The instant case arose out of criminal proceedings initiated by the ESIC under Section 85 of the Act for conviction and punishment of the Respondents for failure to pay contributions required by the Act. Respondents after having found guilty were inflicted with imprisonment till rising of the Court and fine of Rs.1000/-.
It was contended by ESIC that the fine amount could not have been reduced and ought to have been Rs.5000/- as per mandate of law. High Court vide its impugned judgment dismissed the Revision Petitions filed by ESIC against which ESIC moved present petitions before the Apex Court.
Respondents supported the impugned judgment on the ground of availability of judicial discretion power to impose a fine of even less than what is prescribed.

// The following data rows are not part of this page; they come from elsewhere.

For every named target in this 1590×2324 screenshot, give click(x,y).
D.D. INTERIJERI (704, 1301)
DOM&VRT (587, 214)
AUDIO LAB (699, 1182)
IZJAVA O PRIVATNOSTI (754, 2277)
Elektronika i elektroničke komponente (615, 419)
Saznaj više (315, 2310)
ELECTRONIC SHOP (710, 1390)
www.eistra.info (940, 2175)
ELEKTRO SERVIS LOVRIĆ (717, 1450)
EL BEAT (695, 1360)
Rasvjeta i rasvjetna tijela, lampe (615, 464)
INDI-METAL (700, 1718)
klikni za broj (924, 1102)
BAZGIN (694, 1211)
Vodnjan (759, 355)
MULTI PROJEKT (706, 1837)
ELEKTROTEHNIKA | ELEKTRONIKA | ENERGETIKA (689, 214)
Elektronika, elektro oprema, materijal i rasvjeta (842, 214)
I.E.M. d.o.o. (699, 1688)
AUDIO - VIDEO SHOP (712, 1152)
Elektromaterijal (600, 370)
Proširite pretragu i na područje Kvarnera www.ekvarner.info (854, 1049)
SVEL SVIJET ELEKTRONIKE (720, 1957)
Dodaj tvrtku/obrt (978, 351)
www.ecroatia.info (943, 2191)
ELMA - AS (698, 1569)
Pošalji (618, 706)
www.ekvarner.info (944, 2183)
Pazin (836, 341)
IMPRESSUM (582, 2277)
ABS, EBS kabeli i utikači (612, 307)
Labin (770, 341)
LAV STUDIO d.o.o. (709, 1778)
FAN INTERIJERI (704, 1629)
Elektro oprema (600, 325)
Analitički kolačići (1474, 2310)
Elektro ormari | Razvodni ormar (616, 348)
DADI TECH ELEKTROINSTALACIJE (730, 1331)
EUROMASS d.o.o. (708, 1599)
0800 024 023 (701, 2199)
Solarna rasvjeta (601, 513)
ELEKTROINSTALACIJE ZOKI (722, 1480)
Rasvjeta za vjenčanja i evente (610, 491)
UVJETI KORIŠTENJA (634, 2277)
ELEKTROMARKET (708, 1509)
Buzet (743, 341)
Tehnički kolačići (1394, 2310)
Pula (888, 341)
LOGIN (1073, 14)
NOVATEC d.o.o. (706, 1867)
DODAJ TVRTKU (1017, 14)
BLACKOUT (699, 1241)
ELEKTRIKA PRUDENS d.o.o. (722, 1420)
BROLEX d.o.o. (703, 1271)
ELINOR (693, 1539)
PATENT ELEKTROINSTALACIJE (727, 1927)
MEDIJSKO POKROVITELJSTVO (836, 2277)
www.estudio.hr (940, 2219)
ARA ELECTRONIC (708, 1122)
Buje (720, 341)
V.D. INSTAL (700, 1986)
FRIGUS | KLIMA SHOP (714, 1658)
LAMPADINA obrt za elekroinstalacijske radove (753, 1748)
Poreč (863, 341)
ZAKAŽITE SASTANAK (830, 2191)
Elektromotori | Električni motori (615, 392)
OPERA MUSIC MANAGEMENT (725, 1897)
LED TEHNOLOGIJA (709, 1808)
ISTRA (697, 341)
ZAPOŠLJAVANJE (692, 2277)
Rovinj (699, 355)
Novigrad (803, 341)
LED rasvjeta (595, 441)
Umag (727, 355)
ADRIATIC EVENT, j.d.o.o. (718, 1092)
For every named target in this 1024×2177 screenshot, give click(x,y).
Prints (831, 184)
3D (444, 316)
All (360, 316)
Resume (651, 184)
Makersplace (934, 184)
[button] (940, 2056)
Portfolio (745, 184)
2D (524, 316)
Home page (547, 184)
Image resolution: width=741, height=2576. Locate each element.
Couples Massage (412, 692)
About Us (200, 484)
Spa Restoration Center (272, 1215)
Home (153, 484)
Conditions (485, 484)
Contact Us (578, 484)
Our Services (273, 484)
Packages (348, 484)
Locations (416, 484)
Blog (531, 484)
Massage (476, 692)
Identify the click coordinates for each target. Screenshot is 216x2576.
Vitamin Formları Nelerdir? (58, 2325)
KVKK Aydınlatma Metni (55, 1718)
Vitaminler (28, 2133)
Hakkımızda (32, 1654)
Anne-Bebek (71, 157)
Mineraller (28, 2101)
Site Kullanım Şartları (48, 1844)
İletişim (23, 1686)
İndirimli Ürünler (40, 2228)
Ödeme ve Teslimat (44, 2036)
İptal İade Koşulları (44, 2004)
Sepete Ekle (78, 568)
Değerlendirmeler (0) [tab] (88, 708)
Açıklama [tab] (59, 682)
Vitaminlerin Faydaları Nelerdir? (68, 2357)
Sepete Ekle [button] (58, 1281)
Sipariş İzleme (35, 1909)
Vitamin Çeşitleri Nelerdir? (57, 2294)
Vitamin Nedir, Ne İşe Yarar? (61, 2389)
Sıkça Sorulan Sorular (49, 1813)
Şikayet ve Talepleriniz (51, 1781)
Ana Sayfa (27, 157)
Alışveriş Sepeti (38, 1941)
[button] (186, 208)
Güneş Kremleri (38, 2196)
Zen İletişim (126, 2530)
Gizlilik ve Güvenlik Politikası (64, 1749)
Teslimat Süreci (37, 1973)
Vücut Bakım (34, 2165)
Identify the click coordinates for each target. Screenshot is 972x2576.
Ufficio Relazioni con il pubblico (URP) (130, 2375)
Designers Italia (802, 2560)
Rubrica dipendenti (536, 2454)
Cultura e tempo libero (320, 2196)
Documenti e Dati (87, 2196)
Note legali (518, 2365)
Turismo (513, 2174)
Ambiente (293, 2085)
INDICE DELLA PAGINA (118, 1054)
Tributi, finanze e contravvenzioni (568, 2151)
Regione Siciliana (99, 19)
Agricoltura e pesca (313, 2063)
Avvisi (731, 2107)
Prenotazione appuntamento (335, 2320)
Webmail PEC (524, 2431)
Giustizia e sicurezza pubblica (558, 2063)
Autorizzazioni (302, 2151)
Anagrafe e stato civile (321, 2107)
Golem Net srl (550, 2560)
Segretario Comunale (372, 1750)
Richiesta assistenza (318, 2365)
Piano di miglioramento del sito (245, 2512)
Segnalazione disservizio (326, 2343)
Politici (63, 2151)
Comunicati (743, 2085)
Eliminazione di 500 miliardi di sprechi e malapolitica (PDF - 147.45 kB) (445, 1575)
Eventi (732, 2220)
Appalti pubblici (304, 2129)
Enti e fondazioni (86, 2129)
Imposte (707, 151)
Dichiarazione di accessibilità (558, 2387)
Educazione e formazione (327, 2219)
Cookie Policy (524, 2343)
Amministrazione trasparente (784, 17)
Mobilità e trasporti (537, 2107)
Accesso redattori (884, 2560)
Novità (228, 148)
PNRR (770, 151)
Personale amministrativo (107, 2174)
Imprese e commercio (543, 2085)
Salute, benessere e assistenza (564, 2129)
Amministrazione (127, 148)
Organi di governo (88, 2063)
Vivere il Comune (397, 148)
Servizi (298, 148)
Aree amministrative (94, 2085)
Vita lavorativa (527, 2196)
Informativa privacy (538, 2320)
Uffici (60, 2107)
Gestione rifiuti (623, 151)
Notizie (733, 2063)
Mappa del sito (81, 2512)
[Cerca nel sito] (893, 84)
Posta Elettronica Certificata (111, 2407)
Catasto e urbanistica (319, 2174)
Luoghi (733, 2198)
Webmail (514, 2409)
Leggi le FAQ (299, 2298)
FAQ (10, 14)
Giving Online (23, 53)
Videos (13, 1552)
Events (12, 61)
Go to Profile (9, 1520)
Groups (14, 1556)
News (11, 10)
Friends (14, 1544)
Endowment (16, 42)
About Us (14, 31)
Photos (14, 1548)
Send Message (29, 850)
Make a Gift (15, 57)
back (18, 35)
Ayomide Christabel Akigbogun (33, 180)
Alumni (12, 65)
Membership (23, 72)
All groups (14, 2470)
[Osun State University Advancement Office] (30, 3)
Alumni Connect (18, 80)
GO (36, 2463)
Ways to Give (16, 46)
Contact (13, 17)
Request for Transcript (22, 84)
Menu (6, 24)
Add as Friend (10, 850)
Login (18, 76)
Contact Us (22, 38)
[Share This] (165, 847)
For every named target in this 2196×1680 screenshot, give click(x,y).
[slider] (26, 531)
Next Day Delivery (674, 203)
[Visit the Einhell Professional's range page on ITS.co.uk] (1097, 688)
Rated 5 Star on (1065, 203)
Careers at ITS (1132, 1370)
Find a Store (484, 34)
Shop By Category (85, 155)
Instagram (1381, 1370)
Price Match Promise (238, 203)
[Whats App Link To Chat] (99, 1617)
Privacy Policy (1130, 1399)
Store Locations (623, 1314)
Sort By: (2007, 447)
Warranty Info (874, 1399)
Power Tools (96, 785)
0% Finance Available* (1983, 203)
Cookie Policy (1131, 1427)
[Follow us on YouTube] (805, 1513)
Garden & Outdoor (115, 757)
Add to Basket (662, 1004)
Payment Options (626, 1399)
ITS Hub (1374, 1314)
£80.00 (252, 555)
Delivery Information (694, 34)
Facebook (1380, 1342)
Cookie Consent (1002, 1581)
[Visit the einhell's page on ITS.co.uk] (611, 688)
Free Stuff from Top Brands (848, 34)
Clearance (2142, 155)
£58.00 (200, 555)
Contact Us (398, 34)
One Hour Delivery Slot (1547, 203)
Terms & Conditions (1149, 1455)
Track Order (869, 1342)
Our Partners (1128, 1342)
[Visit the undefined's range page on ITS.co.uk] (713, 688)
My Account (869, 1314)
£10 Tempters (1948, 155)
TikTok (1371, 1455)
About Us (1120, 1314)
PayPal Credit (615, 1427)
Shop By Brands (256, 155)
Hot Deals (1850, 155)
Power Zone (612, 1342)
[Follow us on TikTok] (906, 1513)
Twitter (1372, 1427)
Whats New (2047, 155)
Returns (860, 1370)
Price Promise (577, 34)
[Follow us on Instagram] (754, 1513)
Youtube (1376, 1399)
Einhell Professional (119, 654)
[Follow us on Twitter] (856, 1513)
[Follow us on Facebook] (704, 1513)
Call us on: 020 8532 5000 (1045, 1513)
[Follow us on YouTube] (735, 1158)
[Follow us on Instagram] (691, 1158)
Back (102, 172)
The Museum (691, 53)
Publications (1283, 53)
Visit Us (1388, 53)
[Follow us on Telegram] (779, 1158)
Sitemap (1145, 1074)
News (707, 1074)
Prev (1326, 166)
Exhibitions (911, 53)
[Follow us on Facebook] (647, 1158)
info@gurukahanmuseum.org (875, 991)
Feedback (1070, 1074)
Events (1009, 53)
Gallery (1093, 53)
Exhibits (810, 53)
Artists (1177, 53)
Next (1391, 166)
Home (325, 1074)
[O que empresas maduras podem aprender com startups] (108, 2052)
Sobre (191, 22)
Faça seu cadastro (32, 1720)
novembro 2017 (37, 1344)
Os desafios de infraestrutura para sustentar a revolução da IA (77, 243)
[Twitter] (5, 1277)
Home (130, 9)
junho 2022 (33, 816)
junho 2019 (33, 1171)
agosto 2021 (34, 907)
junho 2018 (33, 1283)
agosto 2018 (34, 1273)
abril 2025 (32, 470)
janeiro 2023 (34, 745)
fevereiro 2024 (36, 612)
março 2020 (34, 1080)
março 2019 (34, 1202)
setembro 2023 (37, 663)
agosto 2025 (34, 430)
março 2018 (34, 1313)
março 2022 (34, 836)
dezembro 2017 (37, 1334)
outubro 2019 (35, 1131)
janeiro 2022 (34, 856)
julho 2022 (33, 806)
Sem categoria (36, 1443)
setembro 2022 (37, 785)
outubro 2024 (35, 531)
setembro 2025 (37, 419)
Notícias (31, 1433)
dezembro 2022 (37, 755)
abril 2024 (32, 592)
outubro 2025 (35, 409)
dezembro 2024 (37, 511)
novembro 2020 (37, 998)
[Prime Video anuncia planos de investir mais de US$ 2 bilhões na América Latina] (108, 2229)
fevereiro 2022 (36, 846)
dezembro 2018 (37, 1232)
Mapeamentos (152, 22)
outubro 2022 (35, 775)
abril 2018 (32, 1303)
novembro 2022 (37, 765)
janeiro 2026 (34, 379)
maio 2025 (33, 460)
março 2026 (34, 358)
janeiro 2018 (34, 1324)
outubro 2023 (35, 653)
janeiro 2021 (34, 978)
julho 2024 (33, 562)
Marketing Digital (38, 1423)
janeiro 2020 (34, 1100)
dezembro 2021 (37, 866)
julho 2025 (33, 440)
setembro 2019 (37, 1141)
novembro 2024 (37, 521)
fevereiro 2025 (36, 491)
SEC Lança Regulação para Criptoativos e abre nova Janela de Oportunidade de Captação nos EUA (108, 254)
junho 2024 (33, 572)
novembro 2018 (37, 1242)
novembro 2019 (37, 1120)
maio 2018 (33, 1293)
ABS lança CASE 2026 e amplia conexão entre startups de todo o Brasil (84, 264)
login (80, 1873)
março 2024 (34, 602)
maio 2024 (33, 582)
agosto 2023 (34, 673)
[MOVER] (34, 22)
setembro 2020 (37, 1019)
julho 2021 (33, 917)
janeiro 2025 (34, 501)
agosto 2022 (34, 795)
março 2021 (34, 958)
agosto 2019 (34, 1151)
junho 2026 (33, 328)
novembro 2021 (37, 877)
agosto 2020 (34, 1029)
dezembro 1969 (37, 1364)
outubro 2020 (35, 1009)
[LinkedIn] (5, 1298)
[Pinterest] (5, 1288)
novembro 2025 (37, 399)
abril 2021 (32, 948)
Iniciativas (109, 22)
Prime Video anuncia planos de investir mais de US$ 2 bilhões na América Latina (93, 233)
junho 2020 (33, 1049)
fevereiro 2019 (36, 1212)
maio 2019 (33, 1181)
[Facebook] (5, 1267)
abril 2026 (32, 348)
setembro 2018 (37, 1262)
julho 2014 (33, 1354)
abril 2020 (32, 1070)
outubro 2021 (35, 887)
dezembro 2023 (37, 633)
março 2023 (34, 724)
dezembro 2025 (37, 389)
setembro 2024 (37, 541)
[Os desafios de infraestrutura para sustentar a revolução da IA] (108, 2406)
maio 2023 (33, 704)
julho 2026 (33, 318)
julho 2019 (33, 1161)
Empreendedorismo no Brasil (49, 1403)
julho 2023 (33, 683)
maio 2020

It was observed that the object of creating offence and penalty under the Employees’ State Insurance Act, 1948 is clearly to create deterrence against violation of provisions of the Act which are beneficial for the employees. Non-payment of contributions is an economic offence and therefore the Legislature has not only fixed a minimum term of imprisonment but also a fixed amount of fine of five thousand rupees under Section 85(a)(i)(b) of the Act. There is no discretion of awarding less than the specified fee, under the main provision. It is only the proviso which is in the nature of an exception where under the court is vested with discretion limited to imposition of imprisonment for a lesser term. Although, as apparent, no words are found in the proviso for imposing a lesser fine than that of five thousand rupees. In such a situation the intention of the Legislature is clear and when wordings of the Statute are clear, no interpretation is required unless there is a requirement of saving the provisions from vice of unconstitutionality or absurdity.
Accordingly, it was held that the amount of fine has to be Rupees five thousand and the courts have no discretion to reduce the same once the offence has been established. The discretion as per proviso is confined only in respect of term of imprisonment.